Assignment –
Please reproduce every record, keeping each one exactly as written.

-------

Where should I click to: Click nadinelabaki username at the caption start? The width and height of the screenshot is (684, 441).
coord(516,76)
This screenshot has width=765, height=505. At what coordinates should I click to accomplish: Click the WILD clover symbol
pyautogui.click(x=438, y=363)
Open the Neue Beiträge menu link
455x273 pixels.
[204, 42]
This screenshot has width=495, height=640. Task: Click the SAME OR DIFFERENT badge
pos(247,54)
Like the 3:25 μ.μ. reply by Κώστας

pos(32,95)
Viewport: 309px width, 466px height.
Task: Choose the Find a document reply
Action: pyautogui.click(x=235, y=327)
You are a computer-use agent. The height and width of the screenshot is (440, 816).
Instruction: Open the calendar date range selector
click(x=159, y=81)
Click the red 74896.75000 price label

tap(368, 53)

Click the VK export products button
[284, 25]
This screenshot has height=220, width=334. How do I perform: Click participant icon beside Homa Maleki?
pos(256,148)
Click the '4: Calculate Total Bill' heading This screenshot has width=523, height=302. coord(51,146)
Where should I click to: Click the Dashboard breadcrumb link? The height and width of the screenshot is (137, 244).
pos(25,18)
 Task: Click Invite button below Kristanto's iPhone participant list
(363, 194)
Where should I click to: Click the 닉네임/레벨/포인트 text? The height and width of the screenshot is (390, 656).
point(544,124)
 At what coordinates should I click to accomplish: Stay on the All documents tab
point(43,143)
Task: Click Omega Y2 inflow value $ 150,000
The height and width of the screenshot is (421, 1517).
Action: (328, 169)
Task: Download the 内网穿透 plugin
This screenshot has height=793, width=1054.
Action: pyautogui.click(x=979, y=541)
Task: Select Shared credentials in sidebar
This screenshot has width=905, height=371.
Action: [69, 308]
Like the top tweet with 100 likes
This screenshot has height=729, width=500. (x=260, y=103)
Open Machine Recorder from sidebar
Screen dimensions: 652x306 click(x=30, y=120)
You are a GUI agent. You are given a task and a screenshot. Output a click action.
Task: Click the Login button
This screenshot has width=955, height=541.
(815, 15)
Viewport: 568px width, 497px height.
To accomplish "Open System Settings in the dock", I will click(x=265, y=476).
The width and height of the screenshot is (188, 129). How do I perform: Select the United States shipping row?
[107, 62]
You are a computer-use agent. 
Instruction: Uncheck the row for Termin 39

-------

Task answer –
Where should I click to: Click nadinelabaki username at the caption start? The width and height of the screenshot is (684, 441).
coord(516,76)
This screenshot has width=765, height=505. At what coordinates should I click to accomplish: Click the WILD clover symbol
pyautogui.click(x=438, y=363)
Open the Neue Beiträge menu link
455x273 pixels.
[204, 42]
This screenshot has width=495, height=640. Task: Click the SAME OR DIFFERENT badge
pos(247,54)
Like the 3:25 μ.μ. reply by Κώστας

pos(32,95)
Viewport: 309px width, 466px height.
Task: Choose the Find a document reply
Action: pyautogui.click(x=235, y=327)
You are a computer-use agent. The height and width of the screenshot is (440, 816).
Instruction: Open the calendar date range selector
click(x=159, y=81)
Click the red 74896.75000 price label

tap(368, 53)

Click the VK export products button
[284, 25]
This screenshot has height=220, width=334. How do I perform: Click participant icon beside Homa Maleki?
pos(256,148)
Click the '4: Calculate Total Bill' heading This screenshot has width=523, height=302. coord(51,146)
Where should I click to: Click the Dashboard breadcrumb link? The height and width of the screenshot is (137, 244).
pos(25,18)
 Task: Click Invite button below Kristanto's iPhone participant list
(363, 194)
Where should I click to: Click the 닉네임/레벨/포인트 text? The height and width of the screenshot is (390, 656).
point(544,124)
 At what coordinates should I click to accomplish: Stay on the All documents tab
point(43,143)
Task: Click Omega Y2 inflow value $ 150,000
The height and width of the screenshot is (421, 1517).
Action: (328, 169)
Task: Download the 内网穿透 plugin
This screenshot has height=793, width=1054.
Action: pyautogui.click(x=979, y=541)
Task: Select Shared credentials in sidebar
This screenshot has width=905, height=371.
Action: [69, 308]
Like the top tweet with 100 likes
This screenshot has height=729, width=500. (x=260, y=103)
Open Machine Recorder from sidebar
Screen dimensions: 652x306 click(x=30, y=120)
You are a GUI agent. You are given a task and a screenshot. Output a click action.
Task: Click the Login button
This screenshot has width=955, height=541.
(815, 15)
Viewport: 568px width, 497px height.
To accomplish "Open System Settings in the dock", I will click(x=265, y=476).
The width and height of the screenshot is (188, 129). How do I perform: Select the United States shipping row?
[107, 62]
You are a computer-use agent. 
Instruction: Uncheck the row for Termin 39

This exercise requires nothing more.